We **may** be getting an addition built on to the school in this wing next summer, so I'd like to suggest something be done to help the situation and give our stage more longevity.

Thought? Ideas?


----------



## lwinters630 (Dec 28, 2015)

AviatorDrama said:


> Ok, I know this subject has been beat to death, I've read every thread I can find but no one seems to have my same issue.
> 
> In a nutshell:
> Gorgeous new middle school theater, amazing lighting/sound equipment that no one knows how to use. Contractor who built the school had no specs or knowledge of theaters. There are more oddities than I can count. He can't be found anyway (though it's a very small town??)
> ...


It sounds like the plywood is glued to concrete. This is not the correct setup. It should have had a vapor barrier, 2x4 sleepers flat and anchored, plywood glued and screwed to sleepers, then a finished product like: hardwood, masonite, MDF, to name a few.
T & G plywood is not solid core, it will have voids inside ply layers, which is why it is falling apart and not approved as a final floor. No wonder you can't find the contractor. Plus you don't need him as he doesn't know how to put i, a proper floor.

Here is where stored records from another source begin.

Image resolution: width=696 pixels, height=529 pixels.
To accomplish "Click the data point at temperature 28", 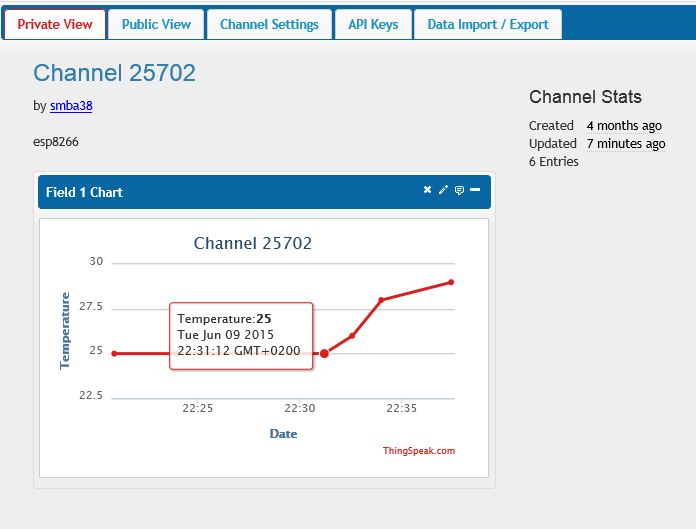I will [381, 300].
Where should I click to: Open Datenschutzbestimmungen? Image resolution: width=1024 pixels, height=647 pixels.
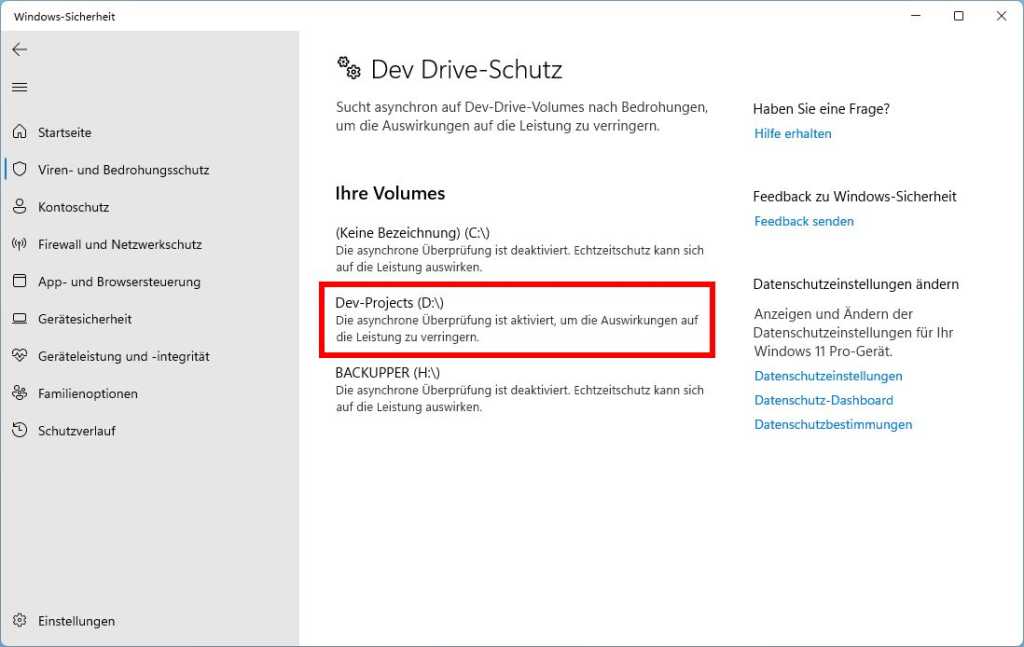pos(833,424)
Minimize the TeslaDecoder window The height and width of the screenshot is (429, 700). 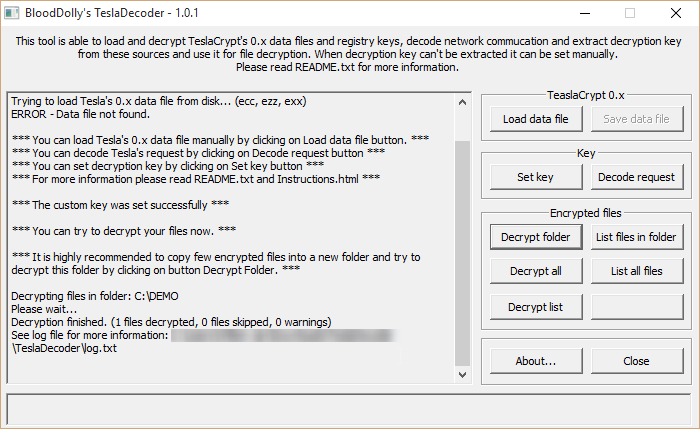pos(583,13)

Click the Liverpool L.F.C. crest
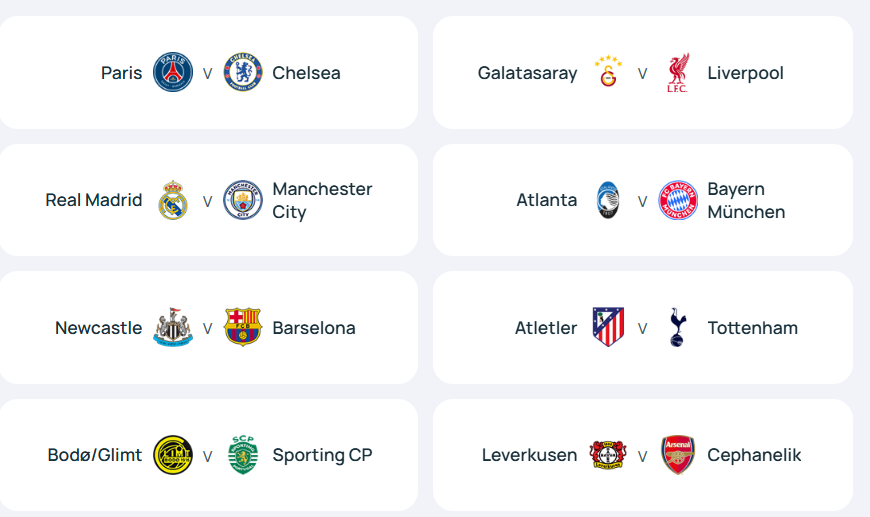point(678,73)
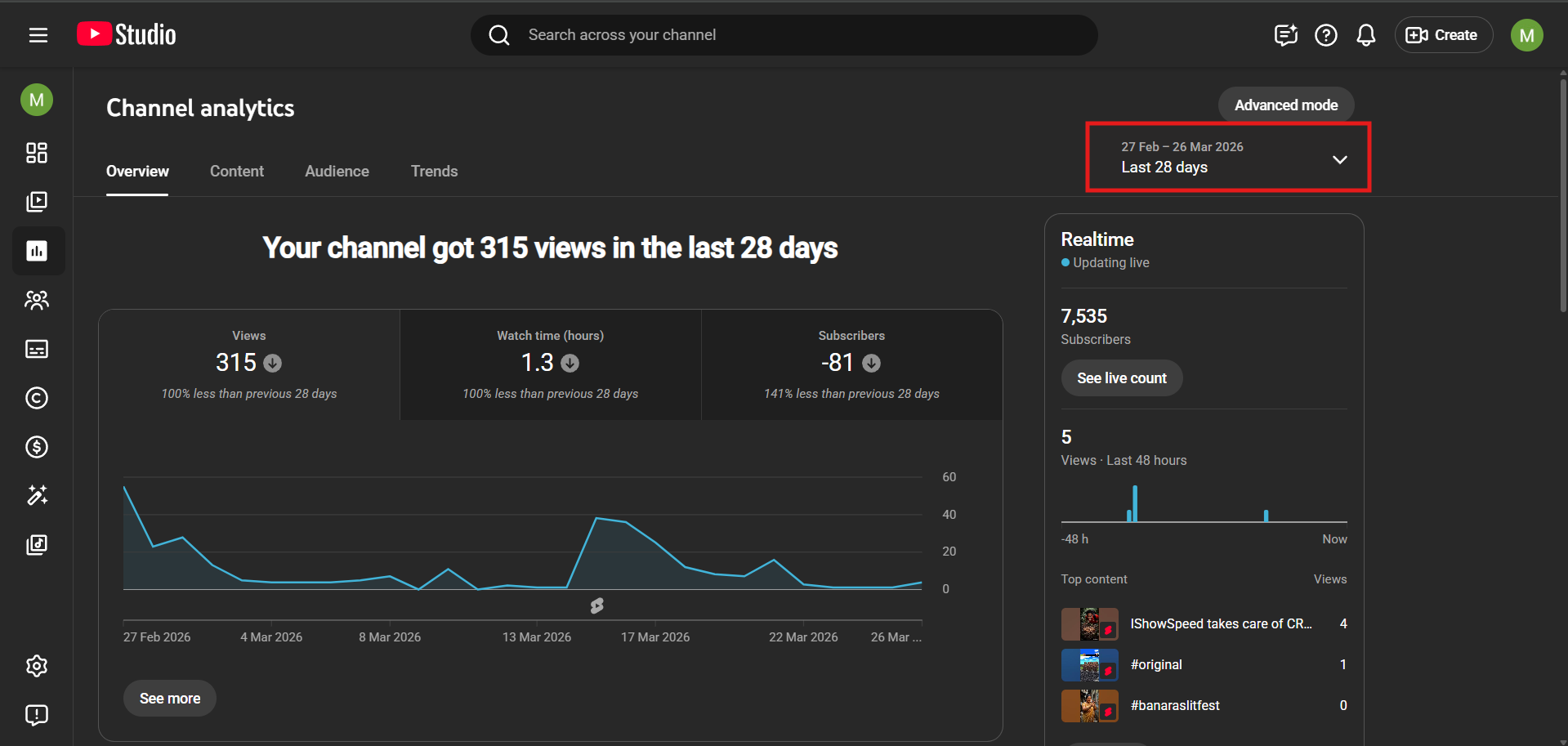The height and width of the screenshot is (746, 1568).
Task: Open the Content library sidebar icon
Action: [37, 202]

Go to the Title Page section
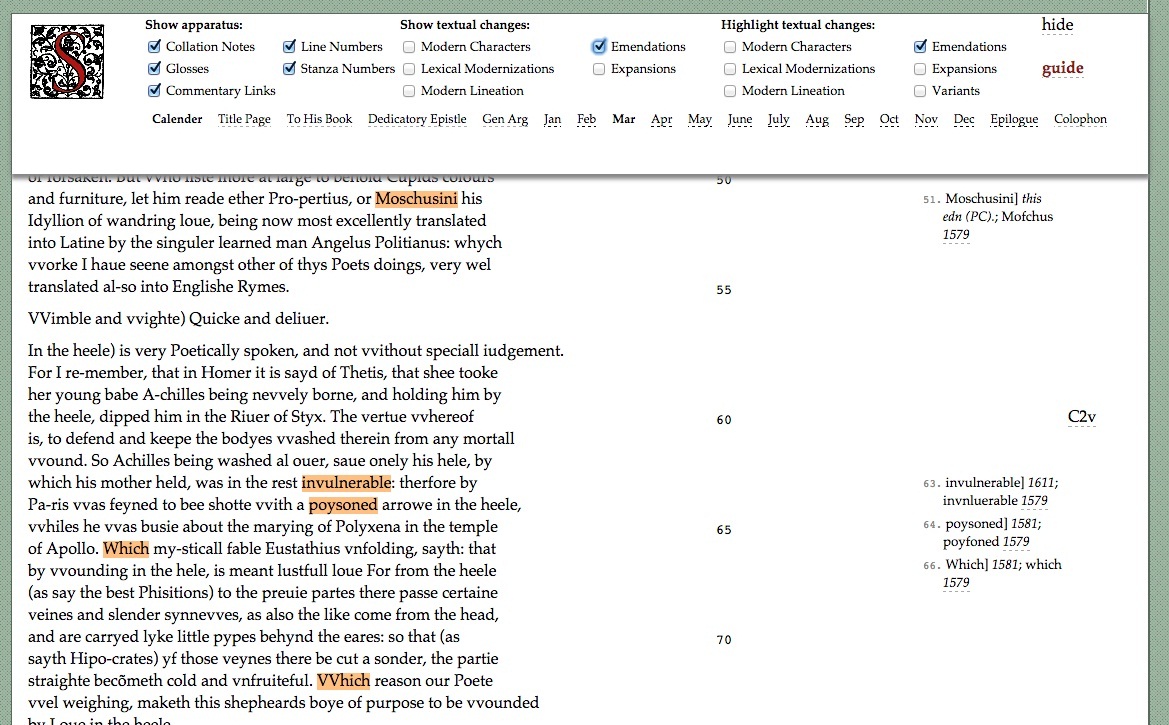coord(244,119)
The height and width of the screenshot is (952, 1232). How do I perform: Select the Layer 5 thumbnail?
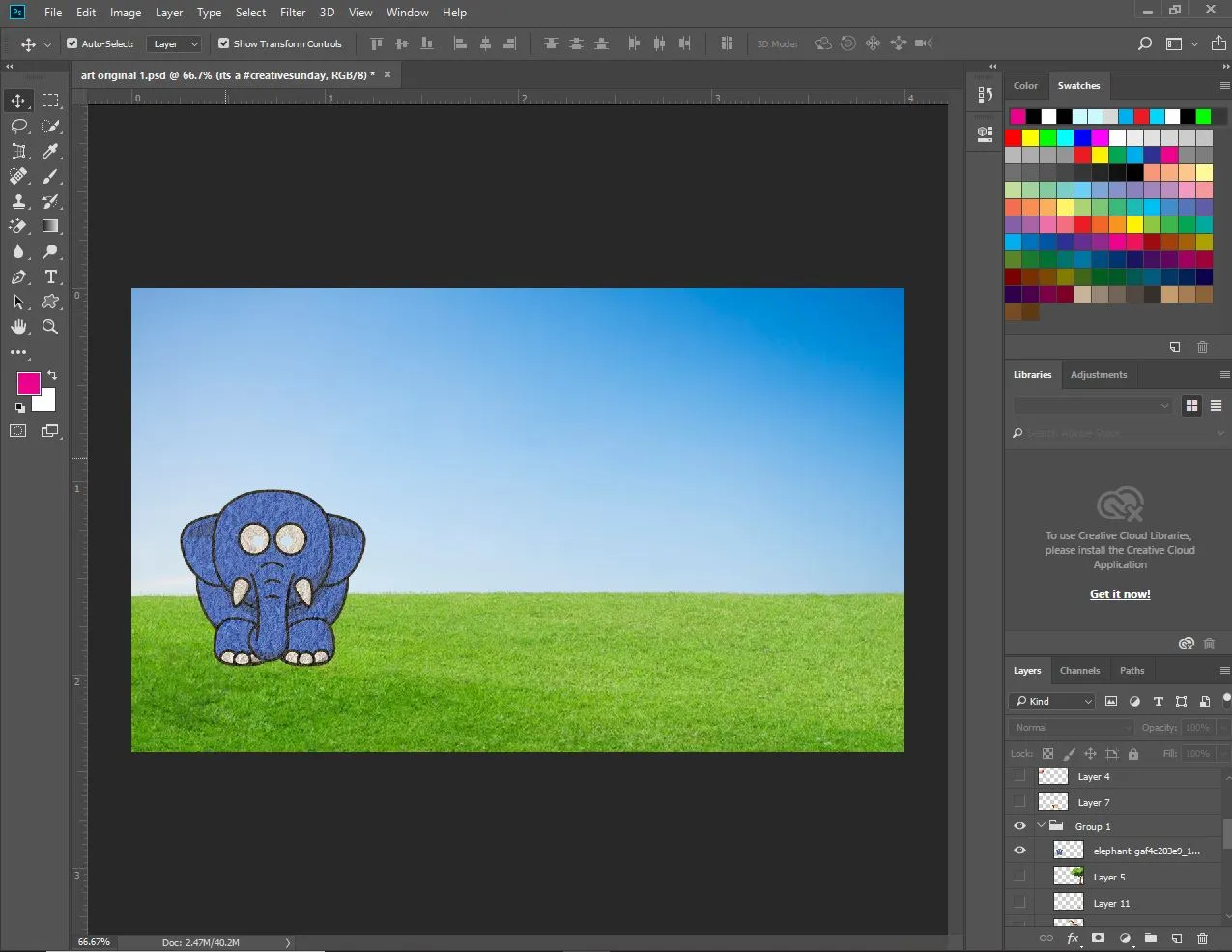coord(1068,877)
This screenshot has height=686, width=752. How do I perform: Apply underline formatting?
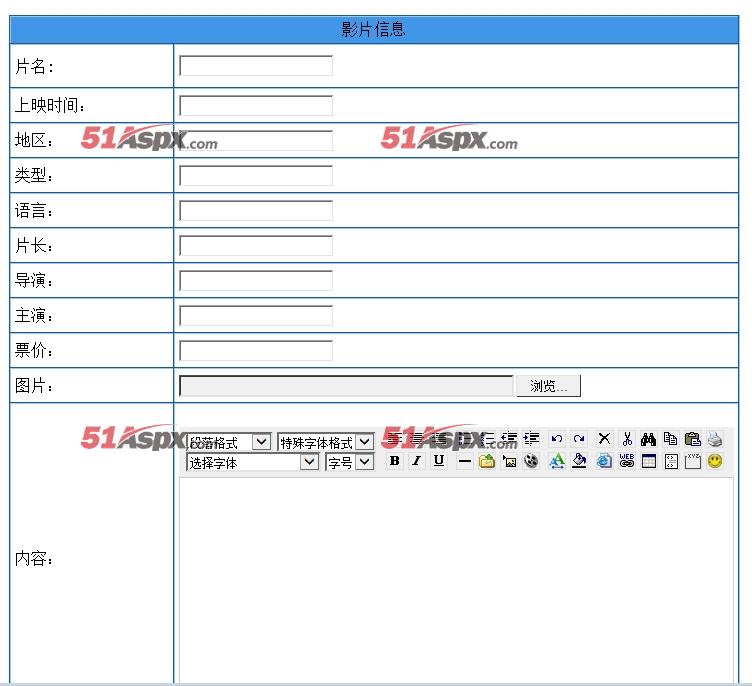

Your best solution is to sand loose/broken spots. Secure the plywood with tapcons, 6" on perimeter and 16" in field. Then patch with Ardex fether finish or Mapei plani-patch. Should be flat within 3/16 over a 10' span.
Next choose a finish product like 1/4" masonite or MDF. Paint all 6 sides with rosco tough prime or PPG waterborne wrought iron. . Offset seams, space sheets (thickness of dime). Countersink screws. Final coat of paint.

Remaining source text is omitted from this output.